Before my book, Unabridged, was published last month, I checked in on gong show. Just as the Canadians had asserted, it remained a five-tool, cross-border word. A Mobile, Ala., dementia services organization held a Gong Show–style fundraiser. A Toronto columnist wrote that anti-Israel protests made a political campaign event “a notable gong show.” Rhode Island Sen. Sheldon Whitehouse said the Justice Department was “equal parts gangster and gong show.” A Jacksonville Jaguars–Miami Dolphins joint practice was “a gong show of scuffles, thrown punches and occasionally all-out brawls.” The Ryder Cup in September? “Unruly U.S. fans turned golf into a gong show." And of course, there was plenty of hockey. “Canucks are a gong show,” a Vancouver newspaper said.

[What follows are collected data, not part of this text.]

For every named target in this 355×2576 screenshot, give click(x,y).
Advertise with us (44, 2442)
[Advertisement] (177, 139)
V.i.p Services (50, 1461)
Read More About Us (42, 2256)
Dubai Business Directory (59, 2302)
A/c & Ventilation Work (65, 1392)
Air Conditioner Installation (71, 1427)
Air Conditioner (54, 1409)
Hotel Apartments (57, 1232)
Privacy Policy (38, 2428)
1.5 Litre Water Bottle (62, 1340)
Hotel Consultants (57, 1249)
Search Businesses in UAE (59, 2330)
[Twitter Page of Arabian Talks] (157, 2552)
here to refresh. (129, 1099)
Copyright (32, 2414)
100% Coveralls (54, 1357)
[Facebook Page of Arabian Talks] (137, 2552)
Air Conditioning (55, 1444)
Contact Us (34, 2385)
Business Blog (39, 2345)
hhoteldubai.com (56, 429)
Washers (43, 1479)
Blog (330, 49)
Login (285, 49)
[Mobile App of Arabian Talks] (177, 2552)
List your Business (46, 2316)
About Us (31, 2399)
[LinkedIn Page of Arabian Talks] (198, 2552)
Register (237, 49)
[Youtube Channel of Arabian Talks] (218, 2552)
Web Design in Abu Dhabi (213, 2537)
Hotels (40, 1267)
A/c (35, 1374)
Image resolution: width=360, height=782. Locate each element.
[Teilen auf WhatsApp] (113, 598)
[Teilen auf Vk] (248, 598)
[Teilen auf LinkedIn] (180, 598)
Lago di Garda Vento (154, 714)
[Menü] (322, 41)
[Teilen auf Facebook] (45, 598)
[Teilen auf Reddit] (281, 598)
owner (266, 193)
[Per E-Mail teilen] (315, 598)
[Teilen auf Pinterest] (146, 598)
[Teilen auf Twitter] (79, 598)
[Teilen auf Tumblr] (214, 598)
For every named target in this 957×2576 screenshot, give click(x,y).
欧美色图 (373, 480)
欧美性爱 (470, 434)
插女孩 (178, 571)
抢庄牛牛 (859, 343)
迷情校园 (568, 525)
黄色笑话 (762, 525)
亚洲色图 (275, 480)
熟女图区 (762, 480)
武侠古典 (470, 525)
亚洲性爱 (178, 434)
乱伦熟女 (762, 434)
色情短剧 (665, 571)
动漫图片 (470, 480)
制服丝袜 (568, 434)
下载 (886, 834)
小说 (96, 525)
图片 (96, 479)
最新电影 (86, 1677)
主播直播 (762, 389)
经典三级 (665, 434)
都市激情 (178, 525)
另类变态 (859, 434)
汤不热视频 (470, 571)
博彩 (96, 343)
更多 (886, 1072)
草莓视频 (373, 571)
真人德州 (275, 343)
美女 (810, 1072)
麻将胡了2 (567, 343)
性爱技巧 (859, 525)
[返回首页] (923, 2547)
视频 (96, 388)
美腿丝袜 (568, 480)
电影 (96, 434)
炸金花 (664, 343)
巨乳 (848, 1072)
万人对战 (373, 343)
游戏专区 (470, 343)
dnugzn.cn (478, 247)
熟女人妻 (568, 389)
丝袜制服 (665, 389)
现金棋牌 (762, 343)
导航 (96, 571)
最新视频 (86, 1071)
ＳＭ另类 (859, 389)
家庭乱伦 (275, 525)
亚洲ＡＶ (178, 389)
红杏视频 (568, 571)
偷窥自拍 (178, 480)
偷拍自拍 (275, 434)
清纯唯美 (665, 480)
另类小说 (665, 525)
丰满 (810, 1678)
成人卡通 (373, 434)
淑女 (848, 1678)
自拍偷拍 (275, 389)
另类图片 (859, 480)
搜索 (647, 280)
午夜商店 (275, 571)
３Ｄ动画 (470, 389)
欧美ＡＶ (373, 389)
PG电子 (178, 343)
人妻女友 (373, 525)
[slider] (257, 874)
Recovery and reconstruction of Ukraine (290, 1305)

Back when I was cosplaying as a lexicographer, I missed a March 2017 commentary in The New Yorker titled “The Gong Show, With Donald Trump.” It was written a week after Chuck Barris died at age 87, and a month before Chris Bearde died at 80. The piece applied the TV meaning: Trump, the former game-show host, gonging off early hires Paul Manafort, Michael Flynn, and Andrew Puzder. Those chuds and cronies have been replaced by an even more evil lineup of acts. America, still a gong show, more than ever.